We are three months out from the publication of Woodwalker on May 17! I have been doing a lot of artwork and planning in preparation. This whole process has been so wild and exciting--- on publication day, it will be almost exactly two years since I started typing the first few paragraphs of Woodwalker. So much has happened! My characters and world have grown and changed so much! I have an agent, a publishing house, a sequel! And I couldn't have done it without so many of you. Whether you're close family or an online follower, your support and interest mean so much to me.
If you'd like to help me spread the word about Mae, Mona, and their adventures, here are a few ways you can help:
I always carry around a little notebook for story thoughts and sketches, and I just got through the one I started for Woodwalker. My notebook-in-waiting is a little bigger, just the right size for pen-and-ink illustrations (unlike my sketchbook, which is too big-- it's a fine line). So I kicked off the first few pages with some ink.

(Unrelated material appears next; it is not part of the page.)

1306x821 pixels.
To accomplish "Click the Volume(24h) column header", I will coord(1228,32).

Mae and Mona, each with quite a bit of symbolism attached.
For Mae, significant details include the rhododendrons, alluding to the Appalachian-esque setting of the Silverwood Mountains, and the blue fireflies and foxfire (i.e. glowing mushrooms) at the base of the trees, which are sacred to the Wood-folk. Both of these are real things in our world--the blue ghost fireflies (Phausis reticulata) are confined to a small portion of southern Appalachia and are, in my opinion, pretty much the closest thing to magic in our world. Foxfire, or bioluminescent fungi, is found worldwide and called many other names, but it's also a common sight in Appalachia.
Perhaps the biggest symbolism here, though, is Mae's compass, her main tool and last link to her former life as a Woodwalker. It gets her out of more scrapes than one, beyond just wayfinding.

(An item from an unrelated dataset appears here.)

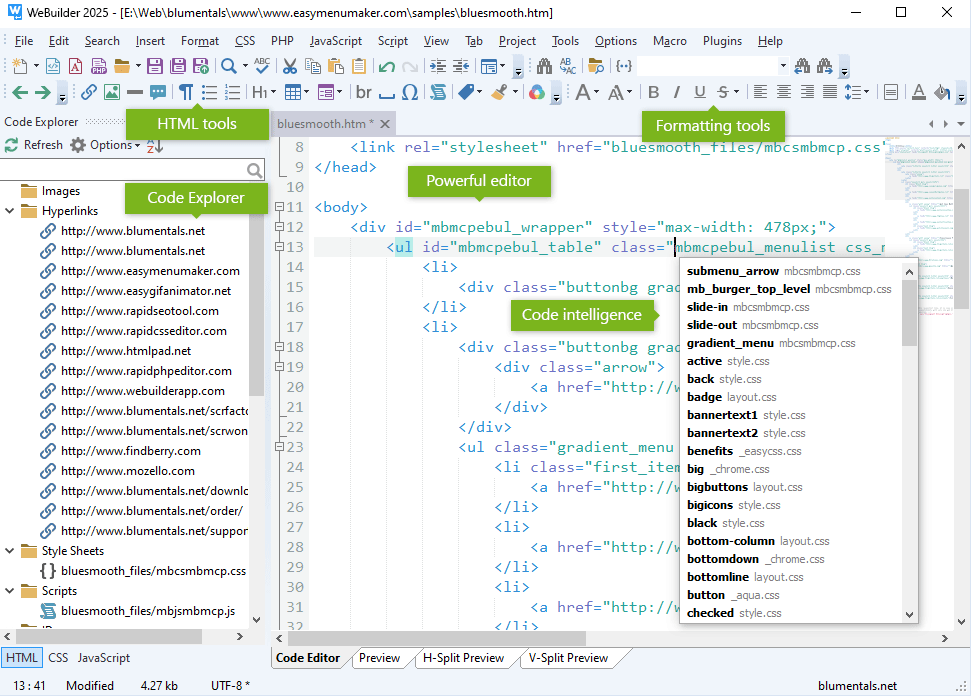This screenshot has width=974, height=697.
Task: Collapse the Hyperlinks folder in Code Explorer
Action: point(9,210)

Mona's symbolism is mostly pearls, pearls, pearls, her country's primary resource and her folk's livelihood. Mussel shells, like the ones at the bottom of the picture, and mother-of-pearl are also common materials in Lumen Lake-- Mona's palace is called Blackshell and is tiled with mother-of-pearl. The flag of Lumen Lake is two crossed bulrushes and twelve pearls, representing the twelve islands in her country, so that's what's going on at her feet and around her head. Her pearl pendant is an heirloom of her throne, the one she's now trying to reclaim.
Things are moving forward-- I just received the copy for the back page of the book and my author bio, so it's neat to see it coming together as an actual book! So far still on track for May 17, 2016 for the e-book, which you can pre-order on Amazon or HarperCollins! I'll let you know when I find out about the paperback release.